***** Page

Looking at the algorithm, I think I see why you are leaking files. The first time you encounter a file copy, you label it "unique":

if (!exists($duplicate_count{$filename})) {
   # assume unique
   $unique{$md5digest} = $path;
   # which implies 0 duplicates
   $duplicate_count{$filename} = 0;
}

The next time, you delete that unique record, without storing the path:

 # delete unique record
delete($unique{$md5digest});

So whatever filepath was at $unique{$md5digest}, you've lost it, and won't be included in unique+other+master.

You'll need something like:

if(my $original_path = delete $unique{$md5digest}) {
    // Where should this one go?
}

Also, as I mentioned in a comment above, IO::File would really clean up this code.

Todd Gardner
A: 

See here for related data on solutions in the abstract nature.

http://stackoverflow.com/questions/405628/what-is-the-best-method-to-remove-duplicate-image-files-from-your-computer

IMPORTANT Note, as much as we'd like to believe 2 files with the same MD5 are the same file, that is not necessarily true. If your data means anything to you, once you've broken it down to a list of candidates that MD5 tells you are the same file, you need to run through every bit of those files linearly to check they are in fact the same.

**********

What you are asked to do:
Answer these questions from the thread on finding duplicate files.
1. What label is a file given the first time a copy of it is encountered?
2. What module would clean up the code, according to the first reply?
3. According to the second reply, what must be done with the files that MD5 marks as the same?

***** Information supplied

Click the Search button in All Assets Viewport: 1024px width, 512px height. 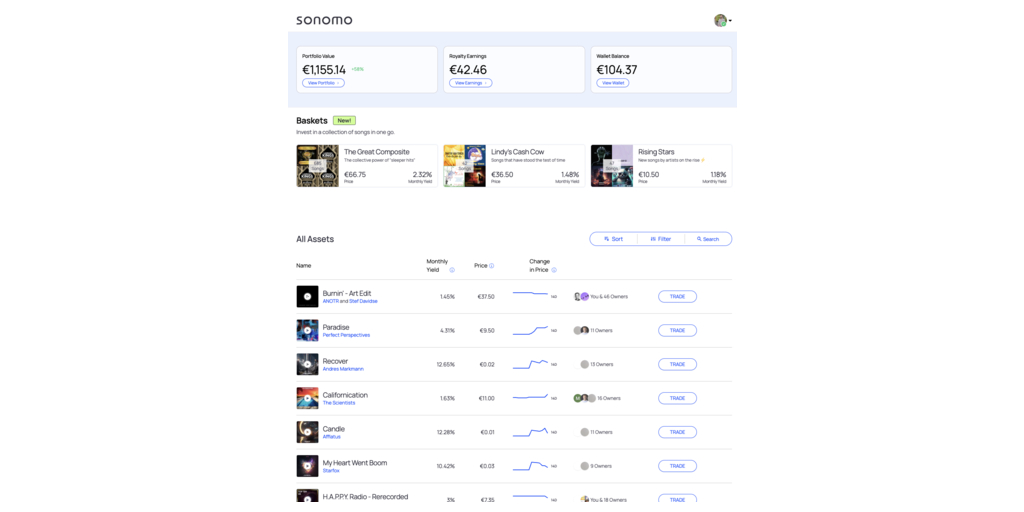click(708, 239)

**********
***** Information supplied

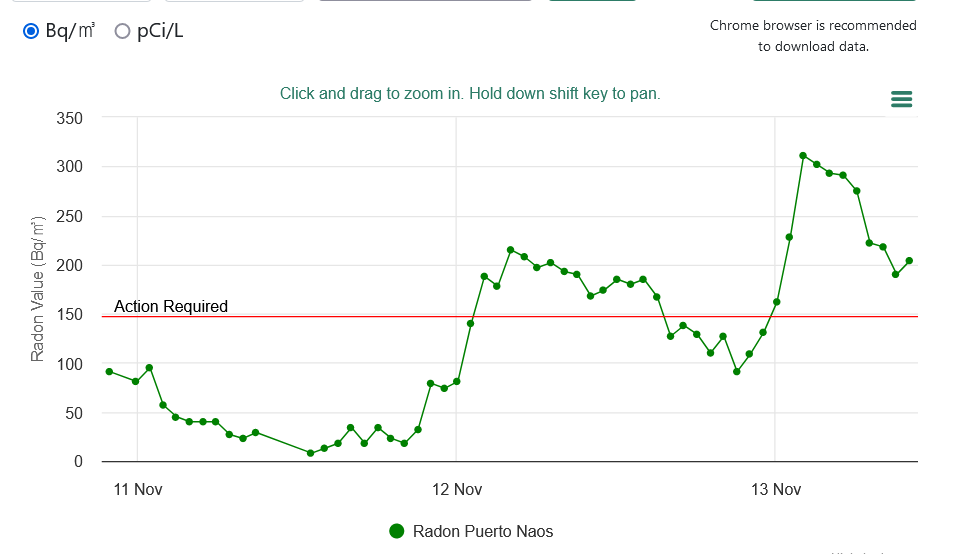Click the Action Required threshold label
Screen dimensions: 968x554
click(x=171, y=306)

**********
***** Information supplied

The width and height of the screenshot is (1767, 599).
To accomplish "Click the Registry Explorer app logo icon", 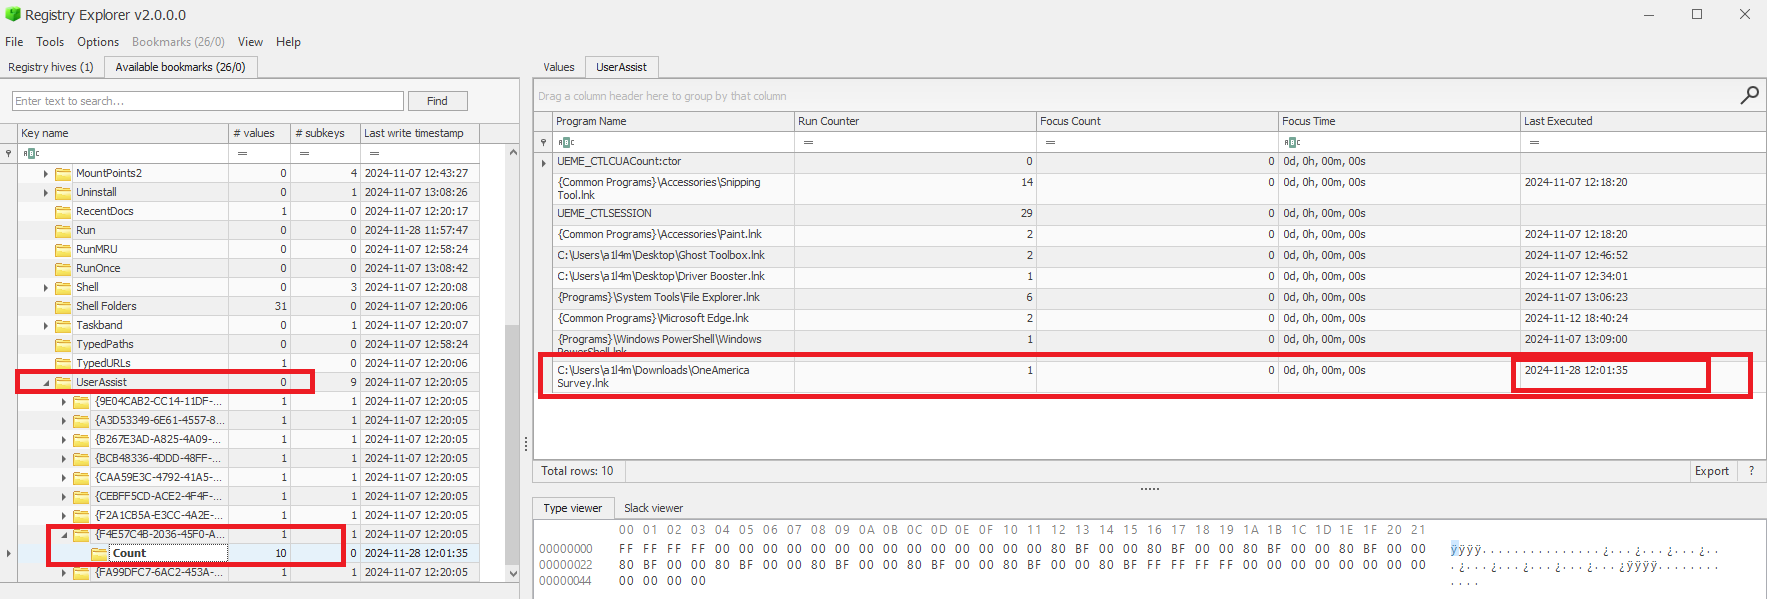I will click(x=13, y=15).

**********

Solution to this task:
1. It is labeled "unique."
2. IO::File.
3. Every bit of those files must be checked linearly to confirm they are in fact the same.